**RECORDS SUPPLIED**
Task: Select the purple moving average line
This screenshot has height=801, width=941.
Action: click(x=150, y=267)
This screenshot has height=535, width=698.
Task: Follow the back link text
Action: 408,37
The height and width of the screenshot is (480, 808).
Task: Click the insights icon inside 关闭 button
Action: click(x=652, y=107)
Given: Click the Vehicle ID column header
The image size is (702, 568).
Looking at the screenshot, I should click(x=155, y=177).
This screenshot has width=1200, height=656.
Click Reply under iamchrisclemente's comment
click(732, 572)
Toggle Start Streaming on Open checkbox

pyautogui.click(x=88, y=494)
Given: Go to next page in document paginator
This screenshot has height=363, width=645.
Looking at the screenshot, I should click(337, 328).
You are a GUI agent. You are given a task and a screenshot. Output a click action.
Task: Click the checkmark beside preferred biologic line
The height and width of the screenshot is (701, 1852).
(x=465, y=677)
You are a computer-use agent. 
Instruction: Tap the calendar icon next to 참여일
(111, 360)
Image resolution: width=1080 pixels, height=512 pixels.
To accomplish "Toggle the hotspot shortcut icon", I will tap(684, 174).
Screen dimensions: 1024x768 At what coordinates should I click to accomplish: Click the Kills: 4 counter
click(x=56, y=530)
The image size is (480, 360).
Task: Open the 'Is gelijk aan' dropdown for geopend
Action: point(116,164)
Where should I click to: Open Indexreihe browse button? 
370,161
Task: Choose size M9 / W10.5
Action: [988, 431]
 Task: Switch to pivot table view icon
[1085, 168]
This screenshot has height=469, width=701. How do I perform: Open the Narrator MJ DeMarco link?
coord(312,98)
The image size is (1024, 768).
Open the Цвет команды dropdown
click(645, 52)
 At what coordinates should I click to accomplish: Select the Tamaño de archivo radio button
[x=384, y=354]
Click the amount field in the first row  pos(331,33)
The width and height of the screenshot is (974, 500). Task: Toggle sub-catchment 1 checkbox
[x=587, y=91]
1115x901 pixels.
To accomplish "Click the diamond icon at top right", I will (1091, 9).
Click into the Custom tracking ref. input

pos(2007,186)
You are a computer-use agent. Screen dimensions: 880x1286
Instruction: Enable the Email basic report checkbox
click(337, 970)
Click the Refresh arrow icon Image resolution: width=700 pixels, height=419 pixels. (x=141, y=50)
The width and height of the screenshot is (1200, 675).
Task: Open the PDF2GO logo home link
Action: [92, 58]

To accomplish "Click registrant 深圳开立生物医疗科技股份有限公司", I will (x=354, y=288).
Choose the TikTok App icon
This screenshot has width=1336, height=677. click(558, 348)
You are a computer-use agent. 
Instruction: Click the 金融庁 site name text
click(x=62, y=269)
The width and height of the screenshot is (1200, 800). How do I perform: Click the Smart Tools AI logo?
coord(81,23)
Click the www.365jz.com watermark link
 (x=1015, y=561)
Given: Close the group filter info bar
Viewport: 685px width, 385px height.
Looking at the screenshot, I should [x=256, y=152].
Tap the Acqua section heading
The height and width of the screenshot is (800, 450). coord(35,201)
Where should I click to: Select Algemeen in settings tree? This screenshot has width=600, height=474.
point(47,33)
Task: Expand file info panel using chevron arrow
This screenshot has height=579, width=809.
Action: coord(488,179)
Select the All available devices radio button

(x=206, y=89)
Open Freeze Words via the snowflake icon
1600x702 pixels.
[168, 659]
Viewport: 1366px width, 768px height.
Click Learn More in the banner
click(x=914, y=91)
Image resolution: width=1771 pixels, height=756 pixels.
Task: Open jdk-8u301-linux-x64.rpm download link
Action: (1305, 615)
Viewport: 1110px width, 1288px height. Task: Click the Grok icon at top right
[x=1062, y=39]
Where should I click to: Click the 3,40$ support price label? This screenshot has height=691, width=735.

**TASK**
All lines from the top of the data through the line containing "This screenshot has width=1200, height=656." need to be retyped exactly, and nothing more.

**FINISHED EXERCISE**
Task: Select the purple moving average line
This screenshot has height=801, width=941.
Action: click(x=150, y=267)
This screenshot has height=535, width=698.
Task: Follow the back link text
Action: 408,37
The height and width of the screenshot is (480, 808).
Task: Click the insights icon inside 关闭 button
Action: click(x=652, y=107)
Given: Click the Vehicle ID column header
The image size is (702, 568).
Looking at the screenshot, I should click(x=155, y=177).
This screenshot has width=1200, height=656.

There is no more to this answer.